Dans un cas, les policiers seraient entrés dans une salle d’opération pendant une chirurgie, brisant les strictes règles du protocole de stérilisation. Dans un autre, un employé affirme que lui et son équipe ont dû fuir dans les couloirs avec un patient grièvement blessé alors qu’ils tentaient de le réanimer.

« Nous nous sommes déplacés, pendant que je faisais un massage [cardiaque] », a-t-il dit, mais la police « a tenté de nous empêcher de passer des urgences à la salle d’opération, et a poussé le lit [vers les urgences]. »

« Nous avons réussi à les repousser et à aller vers la salle d’opération. Quand l’équipe est arrivée à l’ascenseur, ils ont tenté de monter avec nous, même s’il n’y avait pas la place. J’avais une main sur le cœur du patient et j’ai utilisé l’autre pour tenter d’empêcher le policier d’entrer dans l’ascenseur. Il a essayé de forcer le passage et dit qu’il réglerait ses comptes avec moi. Son collègue, policier lui aussi, m’a donné un coup de pied à la taille. »

Une vidéo de l’incident publiée par l’ONG de gauche B’Tselem montre la police dans l’hôpital et des heurts présumés avec les médecins qui tentaient de faire entrer un brancard dans une salle d’opération. B’Tselem indique que l’homme blessé est décédé.

PHR a également affirmé que les policiers ont tiré des balles en caoutchouc et lancé des grenades étourdissantes sur les personnes présentes dans l’hôpital et sur le toit. La police affirme que les habitants jetaient des blocs de béton depuis le toit et dans le jardin pendant que la police entrait dans l’hôpital.

L’association a indiqué que, comme l’hôpital est situé à Jérusalem Est, et donc sous la responsabilité du ministère israélien de la Santé, sa sécurité et ses activités devraient être protégés par le ministère. Le ministère n’aurait cependant pas répondu à cette affaire, ou à d’autres cas similaires.
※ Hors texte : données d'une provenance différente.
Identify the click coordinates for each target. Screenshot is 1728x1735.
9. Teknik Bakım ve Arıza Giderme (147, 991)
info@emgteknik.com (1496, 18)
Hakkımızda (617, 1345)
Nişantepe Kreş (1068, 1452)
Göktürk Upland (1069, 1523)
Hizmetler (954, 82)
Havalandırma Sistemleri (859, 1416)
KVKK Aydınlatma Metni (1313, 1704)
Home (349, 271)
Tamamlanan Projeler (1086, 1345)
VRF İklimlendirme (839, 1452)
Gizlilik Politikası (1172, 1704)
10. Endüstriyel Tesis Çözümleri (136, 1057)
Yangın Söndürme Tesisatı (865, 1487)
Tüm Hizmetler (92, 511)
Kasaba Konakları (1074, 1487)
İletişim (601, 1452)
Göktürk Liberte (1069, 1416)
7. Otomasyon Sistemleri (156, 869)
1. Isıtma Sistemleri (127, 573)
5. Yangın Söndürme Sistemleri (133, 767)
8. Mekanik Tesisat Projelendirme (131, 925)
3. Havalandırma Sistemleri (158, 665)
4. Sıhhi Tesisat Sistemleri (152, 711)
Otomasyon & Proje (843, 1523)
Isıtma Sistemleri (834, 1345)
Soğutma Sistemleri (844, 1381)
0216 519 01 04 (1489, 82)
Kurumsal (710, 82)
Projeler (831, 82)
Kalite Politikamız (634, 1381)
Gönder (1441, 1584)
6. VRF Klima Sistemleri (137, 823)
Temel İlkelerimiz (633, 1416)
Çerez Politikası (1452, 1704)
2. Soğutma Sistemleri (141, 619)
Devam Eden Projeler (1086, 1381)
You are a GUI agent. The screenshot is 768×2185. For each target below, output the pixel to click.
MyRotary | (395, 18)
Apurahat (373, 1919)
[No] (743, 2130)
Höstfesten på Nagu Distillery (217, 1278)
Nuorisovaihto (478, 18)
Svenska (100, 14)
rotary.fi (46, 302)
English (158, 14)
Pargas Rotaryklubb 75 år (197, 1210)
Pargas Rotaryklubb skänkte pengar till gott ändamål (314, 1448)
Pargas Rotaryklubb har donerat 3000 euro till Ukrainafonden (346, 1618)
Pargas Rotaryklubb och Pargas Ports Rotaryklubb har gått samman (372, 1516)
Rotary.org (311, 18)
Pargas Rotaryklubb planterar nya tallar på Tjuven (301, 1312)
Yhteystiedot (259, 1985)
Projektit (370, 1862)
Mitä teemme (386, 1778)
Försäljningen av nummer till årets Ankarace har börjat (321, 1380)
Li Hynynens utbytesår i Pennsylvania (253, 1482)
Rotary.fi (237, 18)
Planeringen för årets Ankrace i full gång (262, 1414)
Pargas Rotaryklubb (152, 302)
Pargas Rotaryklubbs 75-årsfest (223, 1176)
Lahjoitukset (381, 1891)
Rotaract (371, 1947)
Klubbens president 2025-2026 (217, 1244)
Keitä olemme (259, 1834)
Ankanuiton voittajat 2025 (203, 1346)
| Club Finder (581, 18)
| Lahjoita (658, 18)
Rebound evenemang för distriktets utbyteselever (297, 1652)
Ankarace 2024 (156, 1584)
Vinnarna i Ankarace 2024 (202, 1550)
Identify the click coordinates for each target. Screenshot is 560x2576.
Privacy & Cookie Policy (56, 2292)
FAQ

Israël est néanmoins soumis à la Convention de Genève, a ajouté PHR, et est donc « lié par le devoir d’éviter de nuire au travail des équipes médicales, même en temps de conflit et de guerre. »

Micky Rosenfeld, porte-parole de la police israélienne, a réfuté le rapport de B’Tselem sur l’incident, affirmant qu’il était « faux et trompeur ». Il n’a cependant pas répondu aux accusations de PHR.

L’opération a eu lieu alors que les tensions étaient au plus haut à Jérusalem après un attentat le 14 juillet, où trois Arabes israéliens ont tué deux policiers arabes sur le mont du Temple.